Recent research led by Bin Liu from the School of Electrical and Information Engineering at Northeast Petroleum University in China has explored the thermal performance of Enhanced Geothermal Systems (EGS) using two different working fluids: water (H2O) and carbon dioxide (CO2). This study, published in the journal “Unconventional Resources,” addresses key challenges in geothermal energy production, particularly issues related to thermal storage life and energy consumption.
The research focuses on a specific area in the Gonghe Basin of Qinghai, where a three-dimensional model was developed to simulate the thermal-hydraulic-mechanical interactions within the geothermal reservoir. Using advanced COMSOL software, the team conducted numerical simulations to compare the heat production capabilities of H2O-EGS and CO2-EGS under various injection and extraction scenarios.
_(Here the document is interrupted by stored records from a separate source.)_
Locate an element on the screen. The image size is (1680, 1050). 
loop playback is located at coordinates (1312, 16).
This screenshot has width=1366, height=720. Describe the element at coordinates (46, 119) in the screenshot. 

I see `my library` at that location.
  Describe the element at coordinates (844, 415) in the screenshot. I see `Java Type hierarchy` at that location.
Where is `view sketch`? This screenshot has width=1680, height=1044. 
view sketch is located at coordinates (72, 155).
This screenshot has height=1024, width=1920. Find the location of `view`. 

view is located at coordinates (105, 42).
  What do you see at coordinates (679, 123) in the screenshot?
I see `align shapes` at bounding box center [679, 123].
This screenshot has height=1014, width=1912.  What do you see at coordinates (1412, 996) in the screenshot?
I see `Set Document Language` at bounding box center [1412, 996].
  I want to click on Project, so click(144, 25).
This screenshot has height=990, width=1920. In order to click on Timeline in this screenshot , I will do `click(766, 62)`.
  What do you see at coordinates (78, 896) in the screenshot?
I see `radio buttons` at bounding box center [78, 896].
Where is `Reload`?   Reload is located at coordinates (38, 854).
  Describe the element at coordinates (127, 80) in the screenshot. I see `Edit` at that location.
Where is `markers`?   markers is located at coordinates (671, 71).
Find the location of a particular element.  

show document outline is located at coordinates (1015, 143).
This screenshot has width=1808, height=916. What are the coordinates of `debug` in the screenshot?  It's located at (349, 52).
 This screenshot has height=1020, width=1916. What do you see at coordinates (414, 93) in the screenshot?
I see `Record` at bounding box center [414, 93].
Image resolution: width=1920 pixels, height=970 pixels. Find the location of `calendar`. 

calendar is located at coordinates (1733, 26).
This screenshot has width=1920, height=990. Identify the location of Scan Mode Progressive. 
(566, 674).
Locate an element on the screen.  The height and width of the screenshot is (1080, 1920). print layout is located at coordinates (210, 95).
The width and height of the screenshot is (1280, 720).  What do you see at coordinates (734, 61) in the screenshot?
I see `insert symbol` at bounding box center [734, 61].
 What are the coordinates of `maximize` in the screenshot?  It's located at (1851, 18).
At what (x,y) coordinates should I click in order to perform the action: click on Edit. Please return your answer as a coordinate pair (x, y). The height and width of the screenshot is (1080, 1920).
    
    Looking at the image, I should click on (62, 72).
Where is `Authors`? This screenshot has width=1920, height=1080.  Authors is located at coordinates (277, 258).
One of the significant findings of this study is that while H2O-EGS initially offers a higher heat extraction rate, CO2-EGS demonstrates a longer duration of stable heat production and a more energy-efficient process overall. Liu noted, “Although CO2-EGS has a lower heat extraction rate in the early stage of thermal recovery than H2O-EGS, it has a longer stable heat production time and a more energy-efficient heat production process.” This suggests that CO2 could be a more sustainable option for geothermal energy in the long run.
The implications of this research are substantial for the geothermal energy sector and related industries. As the world shifts toward cleaner energy sources, the ability to optimize geothermal systems using CO2 can lead to reduced operational costs and increased efficiency. This transition could attract investment from energy companies looking to enhance their portfolios with renewable energy options, particularly in regions with suitable geothermal resources.
Furthermore, the findings may open new avenues for carbon capture and storage initiatives, as utilizing CO2 in geothermal systems not only enhances energy production but also provides a method for sequestering carbon dioxide. The dual benefits of energy generation and environmental protection could make CO2-EGS an attractive solution for governments and corporations aiming to meet climate goals.
Overall, Bin Liu’s research highlights the potential of CO2 as a viable alternative to water in geothermal systems, presenting both economic and social advantages that could reshape the landscape of renewable energy production. As the industry continues to evolve, studies like this will be critical in guiding the development of more efficient and sustainable geothermal technologies.